Kannst du nicht einmal aufräumen, bevor ich komm!? Heb das gefälligst auf, und tu es gleich in deine Kiste zu den andern Legosteinen. Da fällt man ja sonst drüber und bricht sich noch ein Bein.

Mein Vater still in seiner aufgeräumten Werkstatt sitzend. So wie ich ihn mir als Kind vorstellte. Allein in seiner Welt. Und er ist da und sitzt bequem. Und nichts kann ihn dort stören.

Wie unerträglich das für mich gewesen ist, wenn einer nur zum schimpften kommt und nur, aufräumen!, plärrt.

Mein Vater in der Werkshalle. Da ist kein Laut, kein Vogel. Nicht einmal eine kleine Maus. Da ist gar nichts, kein Staub und kein Gesang. Da ist kein Leben und kein Klang. Da klingelt nichts.

Wie er da sitzt und gar nichts von sich gibt in meinem Traum. Was ich nicht sehen kann und in der Außenwelt auch nicht vernehme, wie Vater zu sich selber spricht.

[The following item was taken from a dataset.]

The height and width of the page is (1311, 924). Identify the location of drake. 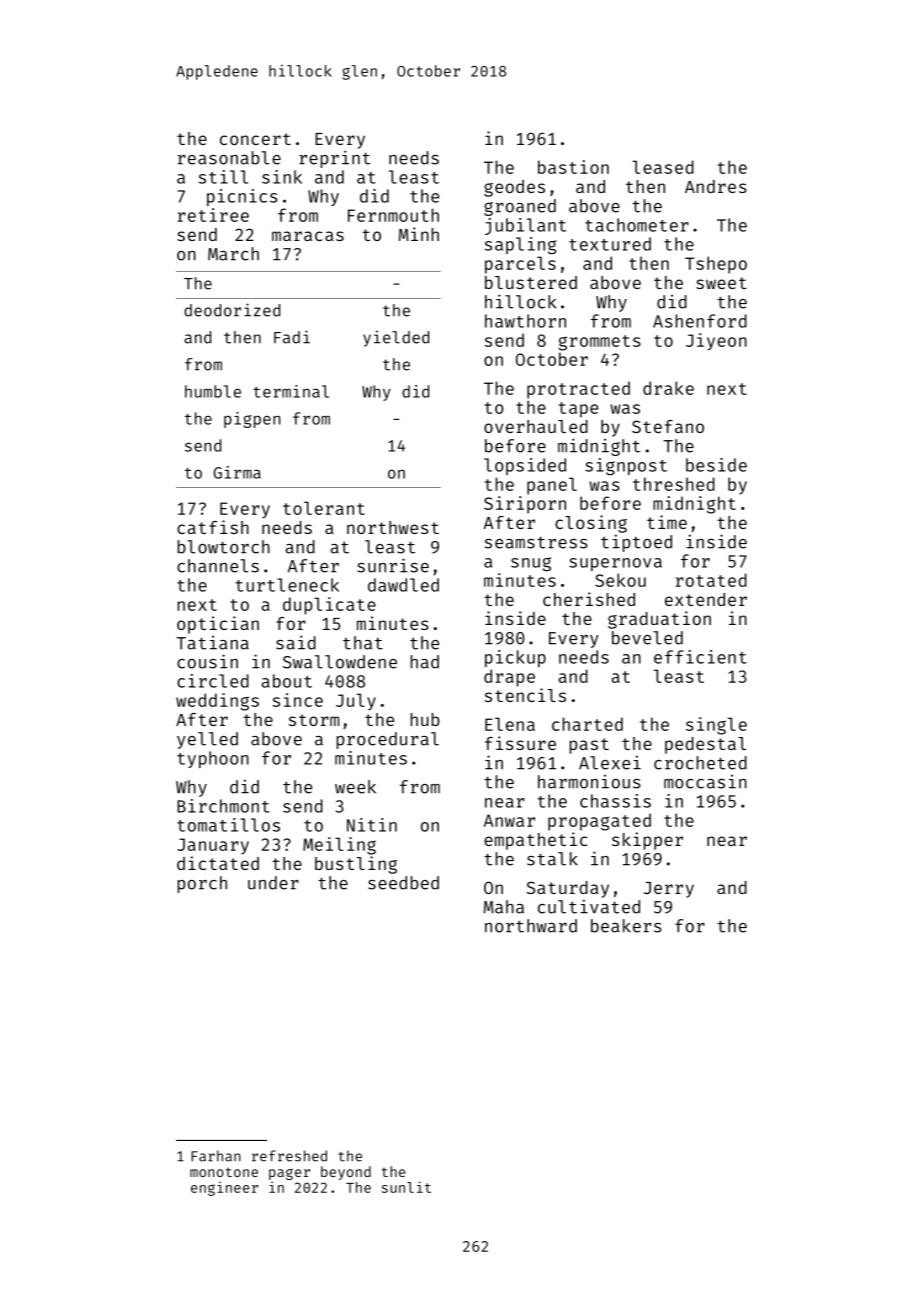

Es kam sehr zaghaft, sprach zu mir sehr undeutlich, nahm mich an der Hand und führte mich in Räume, die ich mein Leben lang gemieden hatte und die mir Angst machten. Und doch mußte ich diese Räume betreten, konnte mich nicht mehr von ihnen abwenden, denn es waren meine Räume, die gleichen, die ich vor Jahrzehnten zu vergessen gesucht und in denen ich das Kind allein gelassen hatte.

Alice Miller

Wie ein an seinen Beinen angebundener und in die Luft gezogener Vogel. Wenn meine Mutter mich aufzog und vorführte, wie so ein Aufziehvogel. Und ruhig musste ich auch sein und dazu etwas lächeln. Ein wenig flattern durfte ich auch noch. Wenn ich zum Schießen war, wie eine Puppe voller Anstand und ohne ein Gramm Mut, dann lachten sie. Als gäbe es nichts Komischeres.

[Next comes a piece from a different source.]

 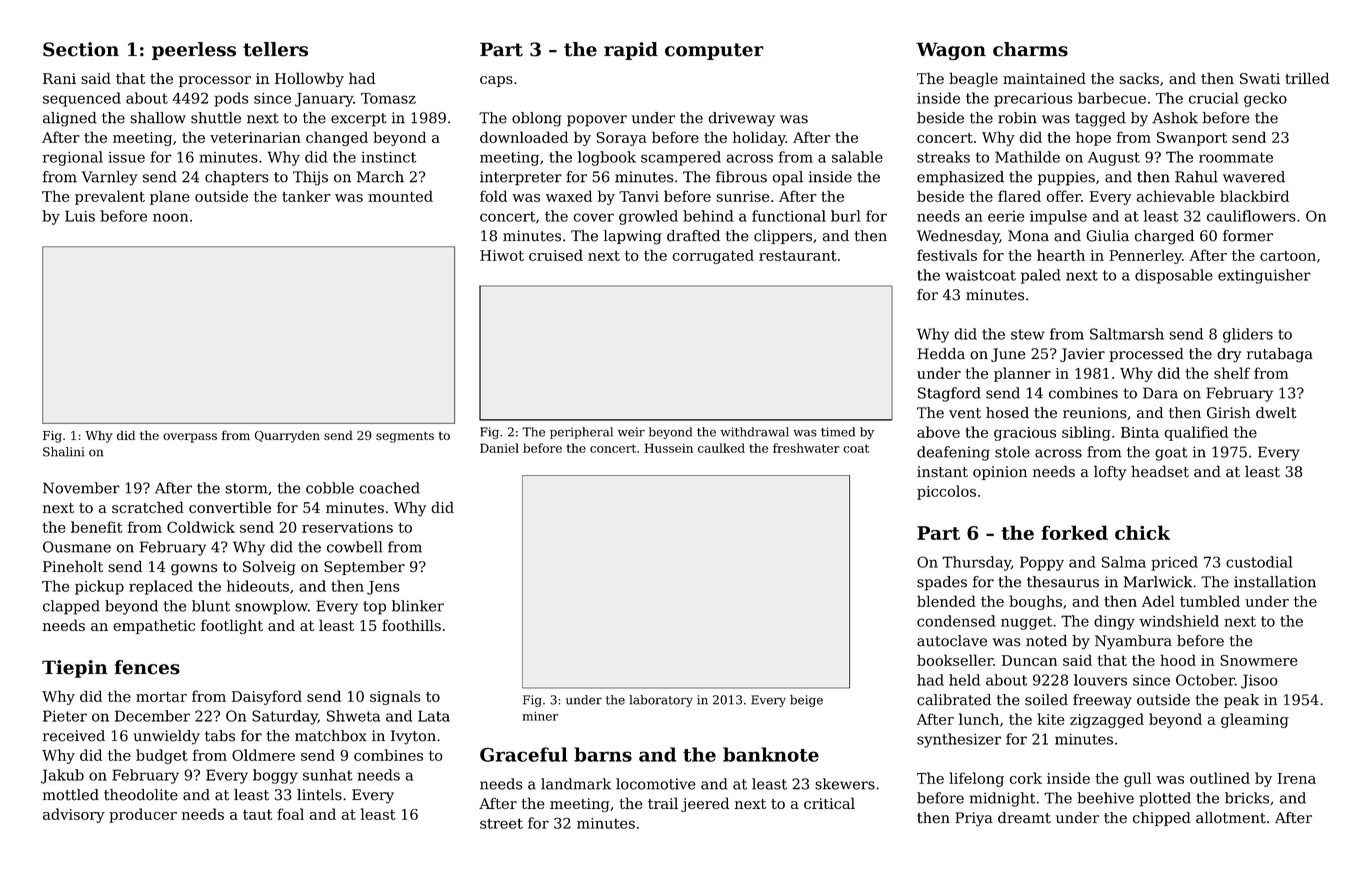 I want to click on charms, so click(x=1030, y=49).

Nimm dich in Acht vorm Schwarzen Mann!

Als ich mit zehn von einer Mauer fiel, da war nur Hass in mir gewesen. Nur Hass auf mein Versagen und den Schmerz. Und Klinger Hans, der zu mir kam und mich tatsächlich tröstete, mich fragte, ob mir etwas fehlt, als erster Mensch, hat mich gerettet und mein Überleben. Dass doch noch eine Ahnung in mich kam, von Trost und Liebe und Versöhnung. So kam ja überhaupt erst die Idee von Trost in mich, obwohl ich wirklich keine Ahnung vorher davon hatte.

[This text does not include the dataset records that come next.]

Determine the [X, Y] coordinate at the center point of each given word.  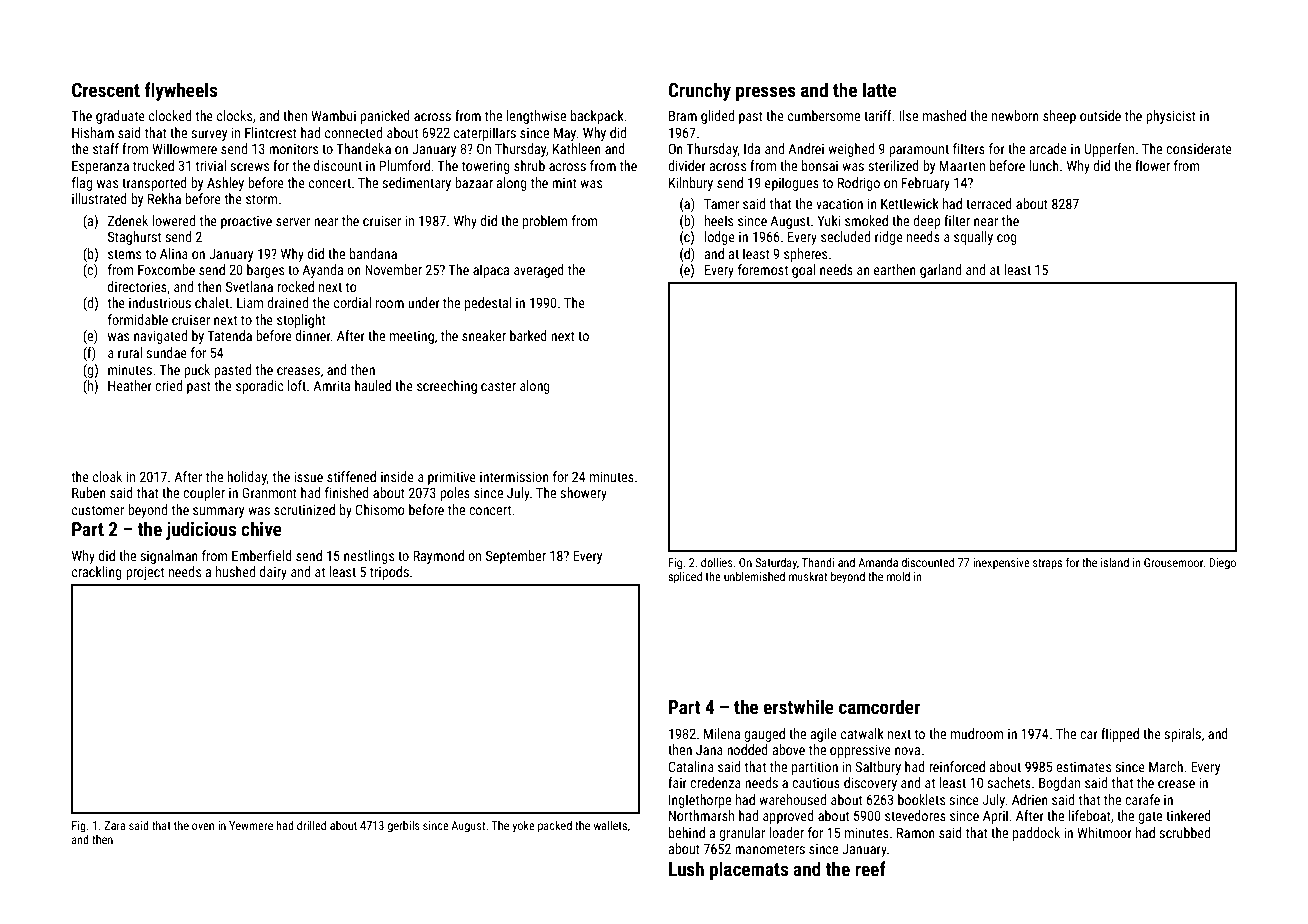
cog [1007, 239]
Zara [114, 825]
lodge [720, 238]
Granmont [269, 492]
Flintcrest [271, 132]
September [516, 557]
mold [898, 576]
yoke [524, 827]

Zitat aus ihrem Buch; „Ich komme mir so lächerlich vor, als ob ich an eine Wand gesprochen und gewartet hätte, daß sie mir antworten würde, wie ein dummes Kind.“ Ich fragte: „Würden Sie lachen, wenn Sie ein Kind sähen, das seinen Kummer einer Wand anvertrauen muß, weil niemand anderer da ist?“
Daraufhin schluchzte die Patientin verzweifelt.
Ich selbst konnte bei mir exakt die gleiche Reaktion beobachten, Tränen stiegen mir in die Augen, meine Kehle war wie zugeschnürt.
Ich unterdrückte das Schluchzen, da ich im Bus saß. Ich unterdrückte das Gefühl und was folgte, war Leere und Kälte.
Von meiner Familie (Alleinerziehende Mutter, ihre Eltern) auf´s Beste konditioniert, hatte ich sofort den Gedanken:“Was sollen denn die Leute denken?“
Ein Standardspruch im Reportoir meiner Großeltern, den ich auch heute noch bei jeder passenden und unpassenden Gelegenheit um die Ohren gehauen bekomme.
Ich merke, wie es mir immer wieder in die Kehle steigt und durch einen Mechanismus unterdrückt wird.
Ich bin verängstigt, wütend auf mich selbst und unendlich traurig.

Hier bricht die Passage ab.